[Saved data entries]
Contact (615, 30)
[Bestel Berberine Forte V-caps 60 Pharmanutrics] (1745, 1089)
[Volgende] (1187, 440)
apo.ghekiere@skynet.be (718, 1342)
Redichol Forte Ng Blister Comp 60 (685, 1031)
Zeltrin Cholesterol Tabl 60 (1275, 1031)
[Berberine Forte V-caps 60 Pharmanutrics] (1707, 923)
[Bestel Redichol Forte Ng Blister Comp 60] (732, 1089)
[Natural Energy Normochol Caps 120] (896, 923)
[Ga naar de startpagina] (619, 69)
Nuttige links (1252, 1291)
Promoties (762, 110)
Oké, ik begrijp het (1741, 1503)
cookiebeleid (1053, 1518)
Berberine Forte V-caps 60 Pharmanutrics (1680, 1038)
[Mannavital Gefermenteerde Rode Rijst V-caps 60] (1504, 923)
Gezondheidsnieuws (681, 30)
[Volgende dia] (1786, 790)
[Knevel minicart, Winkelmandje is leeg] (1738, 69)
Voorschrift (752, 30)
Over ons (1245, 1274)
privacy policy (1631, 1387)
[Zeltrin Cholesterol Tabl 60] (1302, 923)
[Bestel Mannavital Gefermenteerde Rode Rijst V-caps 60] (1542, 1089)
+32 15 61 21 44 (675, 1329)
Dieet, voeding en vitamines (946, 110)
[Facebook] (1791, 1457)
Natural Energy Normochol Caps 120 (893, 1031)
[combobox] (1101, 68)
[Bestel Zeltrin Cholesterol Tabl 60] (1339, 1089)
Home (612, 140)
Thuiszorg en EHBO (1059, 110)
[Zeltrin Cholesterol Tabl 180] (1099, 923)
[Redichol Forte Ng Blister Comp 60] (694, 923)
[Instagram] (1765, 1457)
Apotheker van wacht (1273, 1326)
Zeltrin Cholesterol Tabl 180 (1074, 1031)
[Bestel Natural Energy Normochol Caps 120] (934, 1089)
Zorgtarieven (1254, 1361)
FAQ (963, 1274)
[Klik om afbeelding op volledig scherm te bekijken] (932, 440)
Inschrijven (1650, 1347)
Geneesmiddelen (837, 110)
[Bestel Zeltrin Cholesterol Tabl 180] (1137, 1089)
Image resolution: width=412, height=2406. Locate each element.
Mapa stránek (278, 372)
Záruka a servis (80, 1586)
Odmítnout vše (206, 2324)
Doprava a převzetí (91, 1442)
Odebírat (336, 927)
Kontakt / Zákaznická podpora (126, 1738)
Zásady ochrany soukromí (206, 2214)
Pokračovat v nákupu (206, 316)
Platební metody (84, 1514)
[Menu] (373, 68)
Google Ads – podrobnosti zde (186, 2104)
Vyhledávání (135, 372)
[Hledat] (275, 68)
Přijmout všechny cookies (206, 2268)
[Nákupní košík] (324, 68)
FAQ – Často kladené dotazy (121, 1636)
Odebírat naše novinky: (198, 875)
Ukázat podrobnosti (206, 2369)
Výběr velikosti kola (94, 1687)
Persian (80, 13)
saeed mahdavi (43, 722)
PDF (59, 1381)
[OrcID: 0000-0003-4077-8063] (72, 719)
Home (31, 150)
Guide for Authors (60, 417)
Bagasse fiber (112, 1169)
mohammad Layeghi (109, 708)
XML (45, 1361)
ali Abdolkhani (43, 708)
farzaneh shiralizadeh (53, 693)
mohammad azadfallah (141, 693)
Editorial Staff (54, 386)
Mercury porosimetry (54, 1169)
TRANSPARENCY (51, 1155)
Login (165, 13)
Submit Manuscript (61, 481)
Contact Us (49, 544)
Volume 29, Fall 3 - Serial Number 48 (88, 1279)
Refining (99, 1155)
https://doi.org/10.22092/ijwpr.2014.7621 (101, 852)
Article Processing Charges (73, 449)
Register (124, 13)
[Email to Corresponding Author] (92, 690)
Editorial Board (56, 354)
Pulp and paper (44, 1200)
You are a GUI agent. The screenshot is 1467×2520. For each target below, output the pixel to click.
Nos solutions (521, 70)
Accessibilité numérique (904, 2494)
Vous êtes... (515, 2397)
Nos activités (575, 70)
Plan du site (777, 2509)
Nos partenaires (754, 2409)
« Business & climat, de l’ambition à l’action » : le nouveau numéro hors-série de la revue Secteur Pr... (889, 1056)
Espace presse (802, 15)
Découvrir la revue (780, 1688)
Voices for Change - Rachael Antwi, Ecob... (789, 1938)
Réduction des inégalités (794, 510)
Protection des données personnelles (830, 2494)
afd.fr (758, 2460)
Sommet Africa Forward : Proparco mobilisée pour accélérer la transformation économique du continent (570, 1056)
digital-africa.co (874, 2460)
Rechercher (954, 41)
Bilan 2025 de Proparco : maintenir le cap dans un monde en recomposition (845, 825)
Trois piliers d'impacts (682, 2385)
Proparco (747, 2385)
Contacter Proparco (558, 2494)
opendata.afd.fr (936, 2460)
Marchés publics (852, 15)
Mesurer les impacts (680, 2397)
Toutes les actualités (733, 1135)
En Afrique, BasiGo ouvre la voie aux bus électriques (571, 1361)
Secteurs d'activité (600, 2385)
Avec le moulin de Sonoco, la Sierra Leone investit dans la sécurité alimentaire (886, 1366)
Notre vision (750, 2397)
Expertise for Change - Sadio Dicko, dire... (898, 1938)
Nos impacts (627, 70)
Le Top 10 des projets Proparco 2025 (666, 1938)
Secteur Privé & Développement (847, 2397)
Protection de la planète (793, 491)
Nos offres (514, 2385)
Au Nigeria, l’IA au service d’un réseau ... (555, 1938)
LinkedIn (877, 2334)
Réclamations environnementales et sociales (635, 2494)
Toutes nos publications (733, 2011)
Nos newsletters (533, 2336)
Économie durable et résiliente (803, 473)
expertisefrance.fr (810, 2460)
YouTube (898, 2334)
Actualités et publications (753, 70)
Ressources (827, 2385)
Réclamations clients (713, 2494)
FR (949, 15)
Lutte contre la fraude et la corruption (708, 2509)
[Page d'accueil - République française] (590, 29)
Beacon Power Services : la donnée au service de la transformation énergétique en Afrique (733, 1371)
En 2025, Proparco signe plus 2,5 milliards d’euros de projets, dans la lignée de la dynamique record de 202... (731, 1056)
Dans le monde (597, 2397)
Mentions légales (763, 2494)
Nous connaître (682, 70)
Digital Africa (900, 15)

■ GOAL OF THE EXERCISE ■
Word for word, restate all of the records.

■ PROBLEM SOLUTION ■
Contact (615, 30)
[Bestel Berberine Forte V-caps 60 Pharmanutrics] (1745, 1089)
[Volgende] (1187, 440)
apo.ghekiere@skynet.be (718, 1342)
Redichol Forte Ng Blister Comp 60 (685, 1031)
Zeltrin Cholesterol Tabl 60 (1275, 1031)
[Berberine Forte V-caps 60 Pharmanutrics] (1707, 923)
[Bestel Redichol Forte Ng Blister Comp 60] (732, 1089)
[Natural Energy Normochol Caps 120] (896, 923)
[Ga naar de startpagina] (619, 69)
Nuttige links (1252, 1291)
Promoties (762, 110)
Oké, ik begrijp het (1741, 1503)
cookiebeleid (1053, 1518)
Berberine Forte V-caps 60 Pharmanutrics (1680, 1038)
[Mannavital Gefermenteerde Rode Rijst V-caps 60] (1504, 923)
Gezondheidsnieuws (681, 30)
[Volgende dia] (1786, 790)
[Knevel minicart, Winkelmandje is leeg] (1738, 69)
Voorschrift (752, 30)
Over ons (1245, 1274)
privacy policy (1631, 1387)
[Zeltrin Cholesterol Tabl 60] (1302, 923)
[Bestel Mannavital Gefermenteerde Rode Rijst V-caps 60] (1542, 1089)
+32 15 61 21 44 (675, 1329)
Dieet, voeding en vitamines (946, 110)
[Facebook] (1791, 1457)
Natural Energy Normochol Caps 120 (893, 1031)
[combobox] (1101, 68)
[Bestel Zeltrin Cholesterol Tabl 60] (1339, 1089)
Home (612, 140)
Thuiszorg en EHBO (1059, 110)
[Zeltrin Cholesterol Tabl 180] (1099, 923)
[Redichol Forte Ng Blister Comp 60] (694, 923)
[Instagram] (1765, 1457)
Apotheker van wacht (1273, 1326)
Zeltrin Cholesterol Tabl 180 (1074, 1031)
[Bestel Natural Energy Normochol Caps 120] (934, 1089)
Zorgtarieven (1254, 1361)
FAQ (963, 1274)
[Klik om afbeelding op volledig scherm te bekijken] (932, 440)
Inschrijven (1650, 1347)
Geneesmiddelen (837, 110)
[Bestel Zeltrin Cholesterol Tabl 180] (1137, 1089)
Image resolution: width=412, height=2406. Locate each element.
Mapa stránek (278, 372)
Záruka a servis (80, 1586)
Odmítnout vše (206, 2324)
Doprava a převzetí (91, 1442)
Odebírat (336, 927)
Kontakt / Zákaznická podpora (126, 1738)
Zásady ochrany soukromí (206, 2214)
Pokračovat v nákupu (206, 316)
Platební metody (84, 1514)
[Menu] (373, 68)
Google Ads – podrobnosti zde (186, 2104)
Vyhledávání (135, 372)
[Hledat] (275, 68)
Přijmout všechny cookies (206, 2268)
[Nákupní košík] (324, 68)
FAQ – Často kladené dotazy (121, 1636)
Odebírat naše novinky: (198, 875)
Ukázat podrobnosti (206, 2369)
Výběr velikosti kola (94, 1687)
Persian (80, 13)
saeed mahdavi (43, 722)
PDF (59, 1381)
[OrcID: 0000-0003-4077-8063] (72, 719)
Home (31, 150)
Guide for Authors (60, 417)
Bagasse fiber (112, 1169)
mohammad Layeghi (109, 708)
XML (45, 1361)
ali Abdolkhani (43, 708)
farzaneh shiralizadeh (53, 693)
mohammad azadfallah (141, 693)
Editorial Staff (54, 386)
Mercury porosimetry (54, 1169)
TRANSPARENCY (51, 1155)
Login (165, 13)
Submit Manuscript (61, 481)
Contact Us (49, 544)
Volume 29, Fall 3 - Serial Number 48 (88, 1279)
Refining (99, 1155)
https://doi.org/10.22092/ijwpr.2014.7621 (101, 852)
Article Processing Charges (73, 449)
Register (124, 13)
[Email to Corresponding Author] (92, 690)
Editorial Board (56, 354)
Pulp and paper (44, 1200)
You are a GUI agent. The screenshot is 1467×2520. For each target below, output the pixel to click.
Nos solutions (521, 70)
Accessibilité numérique (904, 2494)
Vous êtes... (515, 2397)
Nos activités (575, 70)
Plan du site (777, 2509)
Nos partenaires (754, 2409)
« Business & climat, de l’ambition à l’action » : le nouveau numéro hors-série de la revue Secteur Pr... (889, 1056)
Espace presse (802, 15)
Découvrir la revue (780, 1688)
Voices for Change - Rachael Antwi, Ecob... (789, 1938)
Réduction des inégalités (794, 510)
Protection des données personnelles (830, 2494)
afd.fr (758, 2460)
Sommet Africa Forward : Proparco mobilisée pour accélérer la transformation économique du continent (570, 1056)
digital-africa.co (874, 2460)
Rechercher (954, 41)
Bilan 2025 de Proparco : maintenir le cap dans un monde en recomposition (845, 825)
Trois piliers d'impacts (682, 2385)
Proparco (747, 2385)
Contacter Proparco (558, 2494)
opendata.afd.fr (936, 2460)
Marchés publics (852, 15)
Mesurer les impacts (680, 2397)
Toutes les actualités (733, 1135)
En Afrique, BasiGo ouvre la voie aux bus électriques (571, 1361)
Secteurs d'activité (600, 2385)
Avec le moulin de Sonoco, la Sierra Leone investit dans la sécurité alimentaire (886, 1366)
Notre vision (750, 2397)
Expertise for Change - Sadio Dicko, dire... (898, 1938)
Nos impacts (627, 70)
Le Top 10 des projets Proparco 2025 (666, 1938)
Secteur Privé & Développement (847, 2397)
Protection de la planète (793, 491)
Nos offres (514, 2385)
Au Nigeria, l’IA au service d’un réseau ... (555, 1938)
LinkedIn (877, 2334)
Réclamations environnementales et sociales (635, 2494)
Toutes nos publications (733, 2011)
Nos newsletters (533, 2336)
Économie durable et résiliente (803, 473)
expertisefrance.fr (810, 2460)
YouTube (898, 2334)
Actualités et publications (753, 70)
Ressources (827, 2385)
Réclamations clients (713, 2494)
FR (949, 15)
Lutte contre la fraude et la corruption (708, 2509)
[Page d'accueil - République française] (590, 29)
Beacon Power Services : la donnée au service de la transformation énergétique en Afrique (733, 1371)
En 2025, Proparco signe plus 2,5 milliards d’euros de projets, dans la lignée de la dynamique record de 202... (731, 1056)
Dans le monde (597, 2397)
Mentions légales (763, 2494)
Nous connaître (682, 70)
Digital Africa (900, 15)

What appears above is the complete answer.